Ralph was visibly perplexed by what I was telling him, and I was itching to explain what had happened to us. I looked round the coffee shop, saw that Herr Bloch was in a deep conversation with a fellow German and that Margaret was waiting on a table across the room. I slid into the chair across from Ralph and quietly told him everything. From the FBI agents ransacking our house, to Crystal City’s barbed wire and armed guards, to meeting Mariko, to boarding the Swiss ocean liner in New Jersey, to the view of a bombed Marseille, to the ID tags around our necks and the bombing of Pforzheim and why we were back in Stuttgart. I even told him the five things Papa told me he would have done differently if he could turn back time.

Oh God, how good it felt to say it all out loud. What had happened to my family and me had been real. Being unable to talk about it with anyone had started to make it seem like I’d imagined that I used to have another life. I wanted to cry with relief, except a slender rivulet of fear was now traveling through me because I’d told a man I barely knew everything Papa had asked me to keep secret.

“Your father is innocent of any crime, then,” Ralph said when I was finished.

“Yes.”

Ralph shook his head. “I can’t believe the U.S. government did that to you. Your father lost his job, his house, everything? And after you were imprisoned, you were all traded like baseball cards?”

He hadn’t said that last part very loud, but it still made me startle in my chair. “You can’t talk about that with anyone. It’s supposed to be secret.”

“Yeah, I can see why.”

I didn’t know what to say then. I said nothing. But I liked it that he seemed indignant on our behalf.

“So, is your father planning to take you all back to America?” Ralph asked a moment later. He asked it as if it wasn’t a forgone conclusion that we would return to where we belonged.

“My parents have to apply to reimmigrate,” I replied. “And my father says the process won’t be quick or easy. But I’m going back.”

“Really?” Ralph tipped his head in interest.

“Yes,” I told him confidently. “My friend Mariko and I have it all planned out. It won’t be hard for us. She and I are both American citizens. As soon as we’re eighteen and can do what we want, we’re going back. We’re going to meet in Manhattan and get jobs and share an apartment.”

My words sounded juvenile as I heard them coming out of my mouth, but Ralph didn’t laugh or roll his eyes. I could see he was taking me very seriously. “So you want to go back.” He didn’t phrase it like a question.

“Of course I do,” I said. “This place isn’t home to me. I don’t have any friends here.”

He leaned back in his chair a little bit. “Not one?”

“Who would want to be my friend here? I’m an American. I was the enemy.”

Ralph regarded me for a moment, and I could see that he was picking apart my answer. “So you haven’t tried to make a friend.
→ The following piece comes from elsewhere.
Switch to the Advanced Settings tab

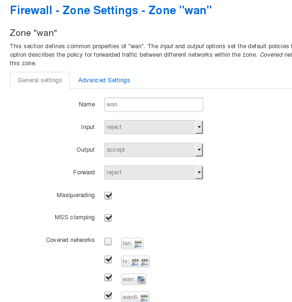[x=104, y=80]
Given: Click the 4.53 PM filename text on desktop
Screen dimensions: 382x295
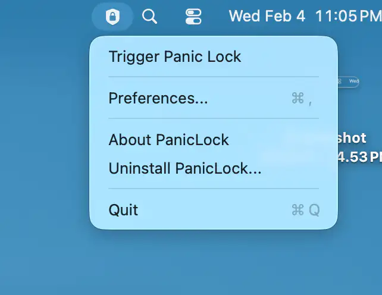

That’s what you’re saying, right?” He shrugged and then added, “Just being honest.”

I hadn’t made much of an effort, true, but neither had I been in situations where friend making would have been easy. And then there was Brigitte.

“I did try. Once,” I said.

“And? What happened? She found out you were an American and bailed on you?”

“She was killed in that bombing raid on Pforzheim. I saw her body. I helped clear away the debris so rescuers could get to her. But she was already dead.”

Ralph swallowed hard but his gaze never left me. “I’m sorry,” he said a second later.

I nodded, and there was silence for a few moments as the sting of the words I’d said ebbed.

“Well, I’ll be your friend here, Elise,” Ralph said kindly, and without a hint of impropriety. But still. Being friends with Ralph Dove was probably an impossible scenario.

“I appreciate the offer, but I don’t think my father would like it if we were friends.”

“He wouldn’t like it?” Ralph laughed lightly. “You mean me. He wouldn’t like me; that’s what you’re saying. Even though I haven’t done anything good or bad to him or to you?” His grin intensified, and I could see the irony in my words, that my father, who had been so cruelly judged by people who didn’t know him, would do the same thing to someone else.

“You know what I mean,” I said, my face coloring a bit.

At that precise moment my father walked into the café to walk me home. I sprang from my seat, but not quick enough. Papa had seen me sitting at Ralph’s table.

I practically tripped over my feet to hurry and clock out.

Papa stood by the door, waiting, with an unreadable look on his face. I didn’t dare look back to Ralph as I made my way to the door to leave.

“Guten Abend, Herr Bloch,” I called out to my employer.

The door had barely closed behind us when Papa spoke.

“Who was that you were talking to just now?” he asked calmly.

“Oh,” I said nonchalantly. “Just a customer.”

“You were sitting at his table.”

“The shop wasn’t busy. We struck up a conversation. That’s all, Papa. Don’t make more of it than what it is.”

He paused a moment. “And what is it?”

“It’s nothing.”

But I knew it wasn’t nothing. I wasn’t in love with Ralph Dove. But I was intrigued by him. I liked him. He made me feel alive.





25





By the beginning of September, I was looking forward to seeing Ralph with all the expectation of a child waiting for Christmas. I had been so starved for a friend that having one again was balm to my soul.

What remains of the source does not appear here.